[Dataset entries]

******************************

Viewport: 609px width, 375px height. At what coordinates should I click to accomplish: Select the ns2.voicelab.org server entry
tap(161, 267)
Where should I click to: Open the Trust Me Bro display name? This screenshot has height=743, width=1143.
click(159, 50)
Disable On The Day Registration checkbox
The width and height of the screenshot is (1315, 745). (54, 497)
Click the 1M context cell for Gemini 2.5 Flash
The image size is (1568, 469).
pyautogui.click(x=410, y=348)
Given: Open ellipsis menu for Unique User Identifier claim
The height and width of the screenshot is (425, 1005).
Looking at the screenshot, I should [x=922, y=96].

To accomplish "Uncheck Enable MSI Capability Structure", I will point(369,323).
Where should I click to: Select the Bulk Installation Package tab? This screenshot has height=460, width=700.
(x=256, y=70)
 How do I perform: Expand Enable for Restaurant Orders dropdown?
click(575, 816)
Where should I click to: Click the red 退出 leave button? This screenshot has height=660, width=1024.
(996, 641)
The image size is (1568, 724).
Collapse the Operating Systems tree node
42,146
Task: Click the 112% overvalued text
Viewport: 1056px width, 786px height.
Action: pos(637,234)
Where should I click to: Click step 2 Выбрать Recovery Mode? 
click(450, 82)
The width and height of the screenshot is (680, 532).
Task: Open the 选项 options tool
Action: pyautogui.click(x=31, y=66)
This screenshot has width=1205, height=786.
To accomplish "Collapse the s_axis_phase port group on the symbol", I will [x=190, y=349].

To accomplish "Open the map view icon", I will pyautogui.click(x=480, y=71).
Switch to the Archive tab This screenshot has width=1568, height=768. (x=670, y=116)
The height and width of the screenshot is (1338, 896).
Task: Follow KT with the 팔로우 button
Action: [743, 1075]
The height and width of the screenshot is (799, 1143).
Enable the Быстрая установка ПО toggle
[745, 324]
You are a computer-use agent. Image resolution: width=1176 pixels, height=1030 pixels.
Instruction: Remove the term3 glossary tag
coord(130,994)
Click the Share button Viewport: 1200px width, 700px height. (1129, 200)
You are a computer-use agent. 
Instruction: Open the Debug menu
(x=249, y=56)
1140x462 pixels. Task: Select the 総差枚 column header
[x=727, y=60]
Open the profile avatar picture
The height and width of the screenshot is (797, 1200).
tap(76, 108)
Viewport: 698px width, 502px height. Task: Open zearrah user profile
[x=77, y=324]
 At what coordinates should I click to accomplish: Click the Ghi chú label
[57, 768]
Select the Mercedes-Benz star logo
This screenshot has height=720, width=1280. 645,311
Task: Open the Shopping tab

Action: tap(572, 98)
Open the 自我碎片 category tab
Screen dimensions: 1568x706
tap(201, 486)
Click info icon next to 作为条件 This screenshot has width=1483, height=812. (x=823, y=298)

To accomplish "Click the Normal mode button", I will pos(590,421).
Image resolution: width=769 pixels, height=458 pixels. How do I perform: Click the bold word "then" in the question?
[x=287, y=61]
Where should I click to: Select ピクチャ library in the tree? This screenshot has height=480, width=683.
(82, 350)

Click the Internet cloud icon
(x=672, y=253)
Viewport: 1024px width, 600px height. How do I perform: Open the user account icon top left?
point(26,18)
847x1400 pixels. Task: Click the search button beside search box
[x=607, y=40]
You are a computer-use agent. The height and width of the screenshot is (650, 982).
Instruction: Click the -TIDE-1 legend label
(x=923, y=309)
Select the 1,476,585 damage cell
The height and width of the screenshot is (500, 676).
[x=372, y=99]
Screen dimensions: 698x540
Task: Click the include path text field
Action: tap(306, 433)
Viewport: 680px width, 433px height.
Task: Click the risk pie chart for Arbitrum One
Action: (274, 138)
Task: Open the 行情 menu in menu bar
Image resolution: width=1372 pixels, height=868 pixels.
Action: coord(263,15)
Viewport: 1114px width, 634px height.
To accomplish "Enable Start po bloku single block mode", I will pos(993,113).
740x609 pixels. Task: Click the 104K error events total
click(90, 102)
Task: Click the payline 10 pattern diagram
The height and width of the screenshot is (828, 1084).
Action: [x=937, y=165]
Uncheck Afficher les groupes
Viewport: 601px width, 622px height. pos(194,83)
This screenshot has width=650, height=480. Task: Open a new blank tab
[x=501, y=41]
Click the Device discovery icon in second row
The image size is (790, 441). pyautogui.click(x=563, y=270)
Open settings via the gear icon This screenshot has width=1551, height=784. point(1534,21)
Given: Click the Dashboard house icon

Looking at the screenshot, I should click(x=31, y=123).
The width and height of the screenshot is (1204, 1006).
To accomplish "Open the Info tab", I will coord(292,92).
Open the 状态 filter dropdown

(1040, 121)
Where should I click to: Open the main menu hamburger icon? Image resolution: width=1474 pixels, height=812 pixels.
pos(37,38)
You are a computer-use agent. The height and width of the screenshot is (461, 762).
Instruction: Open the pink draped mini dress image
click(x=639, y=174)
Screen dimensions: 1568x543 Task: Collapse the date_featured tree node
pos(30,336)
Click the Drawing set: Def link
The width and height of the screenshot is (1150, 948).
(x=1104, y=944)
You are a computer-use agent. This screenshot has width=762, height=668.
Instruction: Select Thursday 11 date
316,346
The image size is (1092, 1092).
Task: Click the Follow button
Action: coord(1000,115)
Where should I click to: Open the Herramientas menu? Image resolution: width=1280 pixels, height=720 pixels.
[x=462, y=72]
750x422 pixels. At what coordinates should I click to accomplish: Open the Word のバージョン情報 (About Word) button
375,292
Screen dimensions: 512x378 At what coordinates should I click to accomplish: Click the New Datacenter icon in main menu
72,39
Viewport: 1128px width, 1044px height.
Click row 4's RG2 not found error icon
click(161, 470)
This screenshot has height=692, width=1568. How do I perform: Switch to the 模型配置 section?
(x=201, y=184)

******************************

EXERCISE BRIEF: The lines you need are those containing "agent"; find them in the records and copy them.

RESULT OF THIS TASK:
You are a computer-use agent. Image resolution: width=1176 pixels, height=1030 pixels.
You are a computer-use agent. 
You are a computer-use agent. The height and width of the screenshot is (650, 982).
You are a computer-use agent. The height and width of the screenshot is (461, 762).
You are a computer-use agent. This screenshot has width=762, height=668.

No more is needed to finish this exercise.